What action do you need?

Firstly, just what is “action”. Action refers to the stiffness of the rod or its overall flexibility. Generally speaking, there are three types of action. (See Diagram)

  • 1.  Fast Action or Tip-Flex Fly Rods
    • Fast-action or tip-flex fly rod has the greatest stiffness and the least flexibility
    • It is great for casting long distances, powering streamers, and for fishing in the wind.
    • Fast action rods aren’t typically for beginners. It’s harder to pick up the rod load. It’s also not idea for casting short distances or working small water
    • Fast action rods make great streamer rods, larger fish rods, and a rod to use in the wind.
  • 2.  Medium-Action of Mid-Flex Fly Rods
    • This is the utility rod. They perform reasonably well in many scenarios. This is the “if I was only going to have one rod with me rod”.
    • The pros of this action are its versatility
    • The cons are that it's good in a lot of situations, just not ideal.
    • I like a medium action rod for dry fly fishing larger water systems.
  • 3.  Slow-Action or Full-Flex Fly Rods
    • Slow action rods are very flexible. The flexible action makes it ideal for casting shorter distances on smaller bodies of water. I have 2wt and 3wt rods that I use on small creeks and tribs and also use it for panfish.
    • Pros are casting short distances, great action, and fantastic for a beginner to feel rod load.
    • Cons are you’re not going to be able to handle large fish as a rule of thumb.
    • These rods can be tons of fun on small creeks and are ideal for the beginner or kids.

Rod Length

Your rod length is going to match up with what you’re fishing for and how you are fishing.

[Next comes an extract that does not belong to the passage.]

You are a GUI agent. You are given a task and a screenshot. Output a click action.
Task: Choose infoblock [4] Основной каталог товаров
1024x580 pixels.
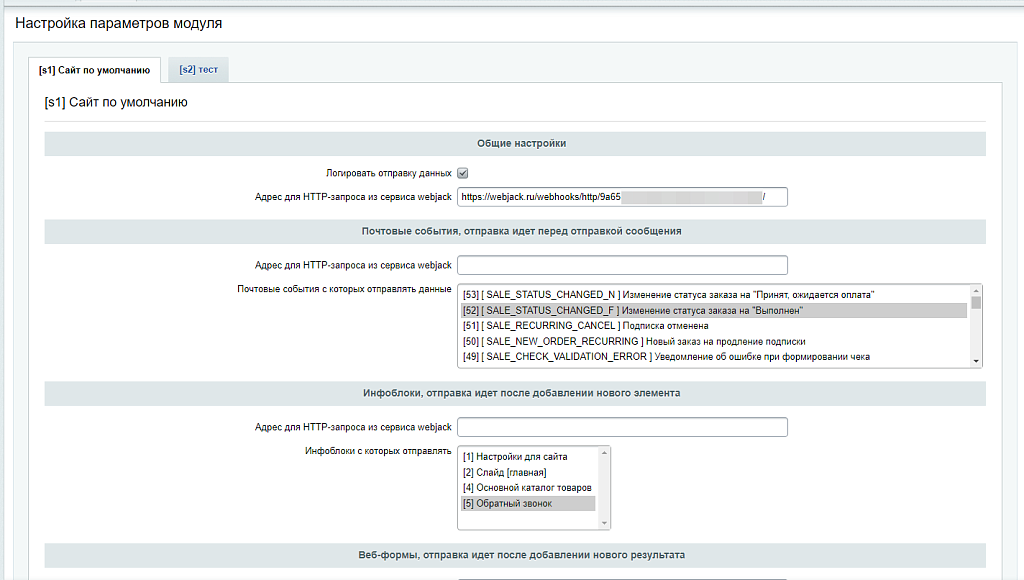pos(527,488)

  • The 8’ or less is great for shorter distances where greater precision and stealth is involved. These are the creek fishing rods.
  • The 8 ½’ rod is a good utility length. This rod length would be suitable for most conditions.
  • A 9’ rod is great for most situations. It can handle a wide variety of situations, is good in the wind, and can cast greater distances.
  • Rods 10’ and larger fall into generally three categories. Your single-handed rods are normally used as tight lining rods. There are also spey and switch rods that are longer in length that are generally used for steelhead and salmon fishing. There’s way more material on those topics that can be covered here.